How does tokenisation work?
A token can be created in various ways, such as using a mathematically reversible cryptographic function with a key, a non-reversible function (hash function) and an index function that is a randomly generated number. There are four key processes in tokenisation, namely:
- Token generation (sensitive information like credit card number is converted into a string of random characters(tokens)
- Tokens used to make payments in place of actual payment information, such as a credit card number.
- Token mapping, where the token is mapped to the original data to facilitate transactions
- Upon completion of a transaction, the token can be destroyed or kept for ongoing processes such as recurring payments.
For example, if a customer makes a payment online instead of credit card details, a randomly generated token is transmitted for verification. In terms of Payment card industry (PCI) standards, retailers cannot store credit card numbers on POS terminals or in their databases after customer transactions; therefore, to be PCI compliant, such retailers can rely on tokenisation service providers.

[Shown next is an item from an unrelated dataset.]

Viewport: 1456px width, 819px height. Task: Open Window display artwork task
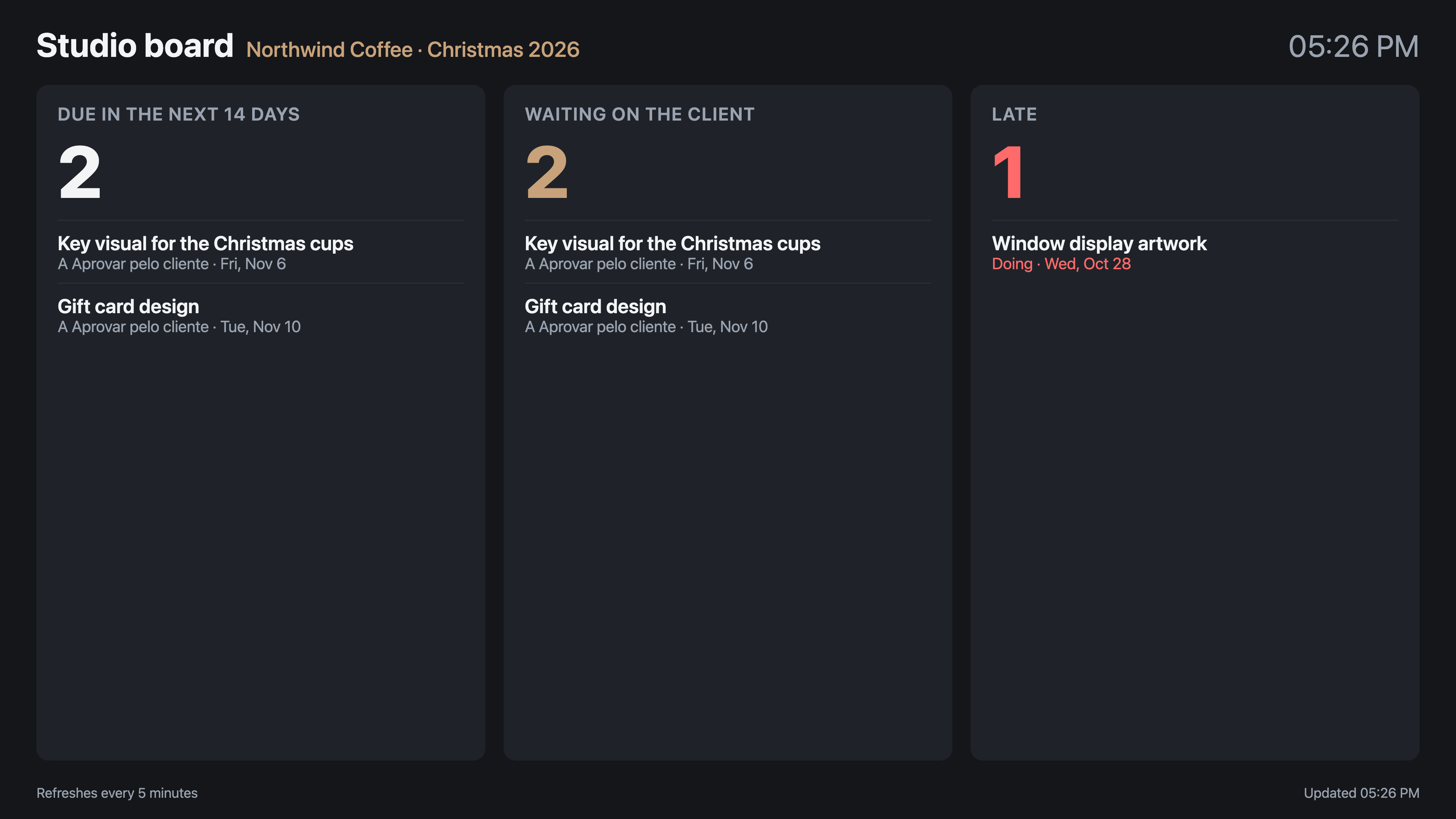pos(1099,243)
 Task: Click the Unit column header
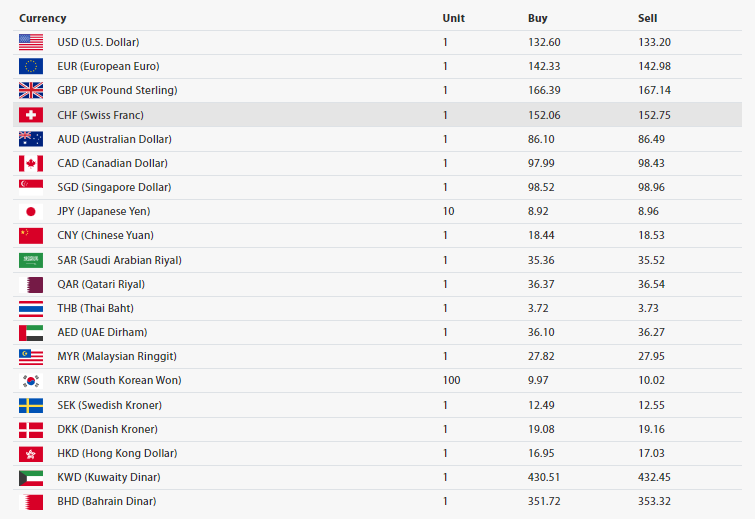click(453, 18)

Tokenisation comes with many benefits, such as making it harder for hackers to crack a payment system, faster transaction settlement, being a less resource-intensive process than encryption, enhancing payment security, making payments more convenient, reducing operational cost, reducing the complexity of compliance, reducing data security breaches and supporting more nimble infrastructure.
Tokenisation's varied applications make it a critical tool today, and its relevance is growing since it is linked to the future of money.
In conclusion, digital payments come with several challenges. One ever-present one is securing such digital payments. Payment tokenisation offers a solution to secure payments, leading to trust and confidence in digital payments, which is firmly entrenched in our modern society.